Albert Snyder told jurors last week that he regarded many of the signs at his son’s funerals as personal attacks and that seeing them made him sick to his stomach, according to The Associated Press. He referred to the protesters as “a bunch of clowns” and said his family should have had the right to bury Matthew with dignity.

It is a busy and rewarding time for the notorious Phelps family, which is reveling in the spotlight of the trial. On Saturday alone, members the Kansas family demonstrated at the funerals of three soldiers in Ottawa, Kan., Lone Pine, Calif., and Belchertown, Mass. They also protested that day at the funeral of a Maryland state trooper. Tuesday, they plan to protest at a funeral of a slain staff sergeant in Plano, Texas.
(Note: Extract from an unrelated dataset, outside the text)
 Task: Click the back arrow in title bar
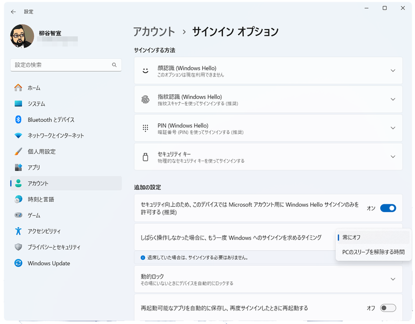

As Phelps-Roper was testifying Thursday, one of her 12 siblings was continuing the family business outside the gate of the U.S. Naval Academy in nearby Annapolis.

When Jonathan Phelps was asked how an unfavorable jury verdict would affect the family’s activities, he said, “Let me think about that. It takes me about a nanosecond. Zilcho.

“Let me put it to you this way: How much money you think it takes to pay for an ad that says ‘God hates fags’ in the Baltimore Sun?” he asked. “I’ve never bought any advertising, but it takes big bucks from what I’ve heard.”

But the free news coverage of the case spreads their word that America’s doomed.

“Thank God for dead soldiers,” he said, referring to one of the family’s favorite signs. “I mean, I can’t get to as many locations that one of those stories is going to cover for me. So it’s a beautiful preaching opportunity. Wonderful.”

That particular sign came up when Snyder testified that he thought about it daily. “I see that sign when I lay in bed.”

Maj. Terry Callis, a military chaplain who provides grief counseling, testified that Albert Snyder was traumatized by the death of his son and that the trauma was exacerbated by the protest. He said Albert Snyder saw the coverage of the protest on television and that “the events seemed to overshadow the funeral,” making it hard for him to complete the grieving process.

Fred Phelps also testified and was questioned by the judge about the graphic nature of some of the signs, which could be seen by children. He said it was irrelevant.

The defense attorney noted that the protest was 1,000 feet away from the church because Maryland, like many states, has tried to deal with the Phelpses with legal restrictions. Judge Richard Bennett told the jury that limits to free speech exist and that some actions can be deemed so offensive and outrageous that they do not qualify for protection.